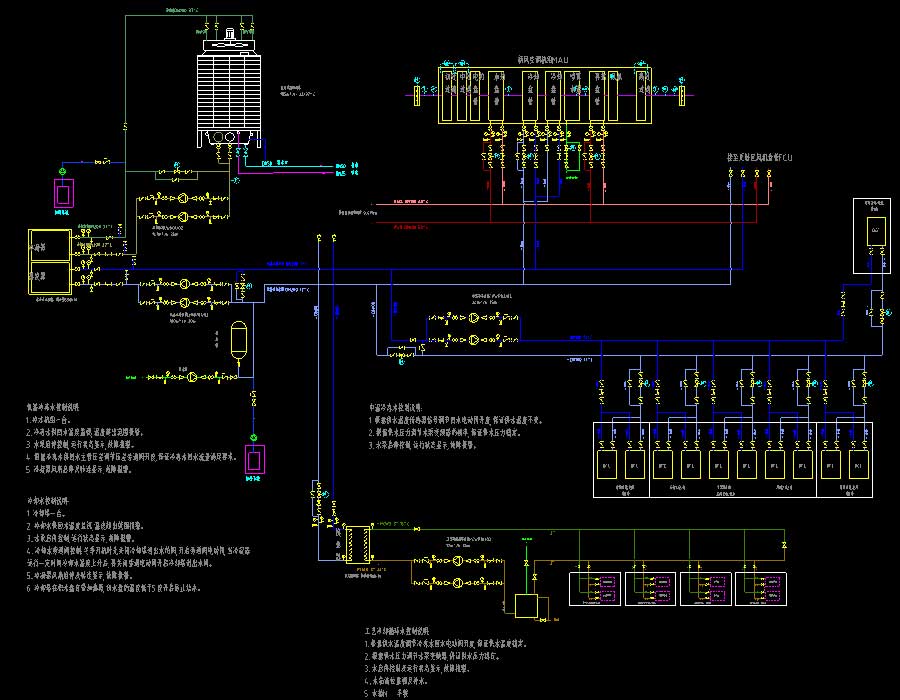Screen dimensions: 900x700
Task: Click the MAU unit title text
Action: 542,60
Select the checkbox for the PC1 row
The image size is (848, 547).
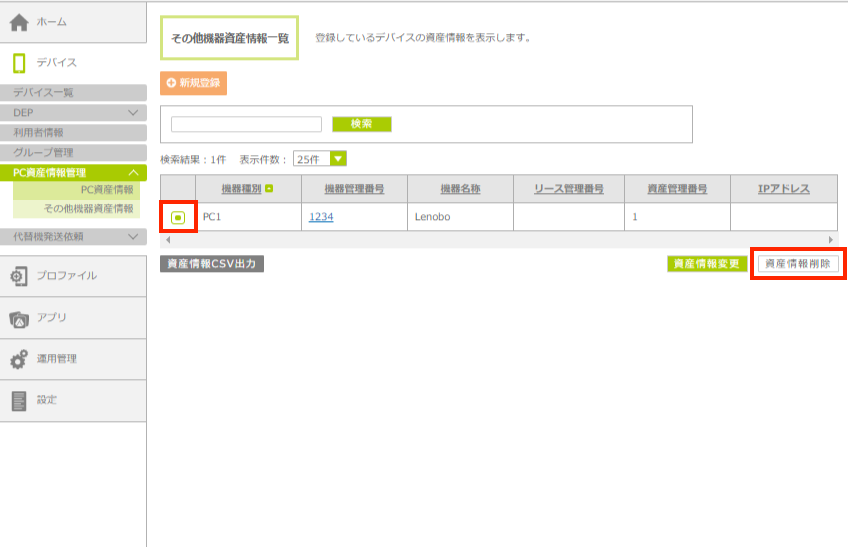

YOUR ASSIGNMENT: All lines between the one that contains "Select the checkbox for the PC1 row" and the end of the records above, both included, are to be returned exactly as they stand, except for pictures, which are omitted.

ANSWER SPACE:
Select the checkbox for the PC1 row
The image size is (848, 547).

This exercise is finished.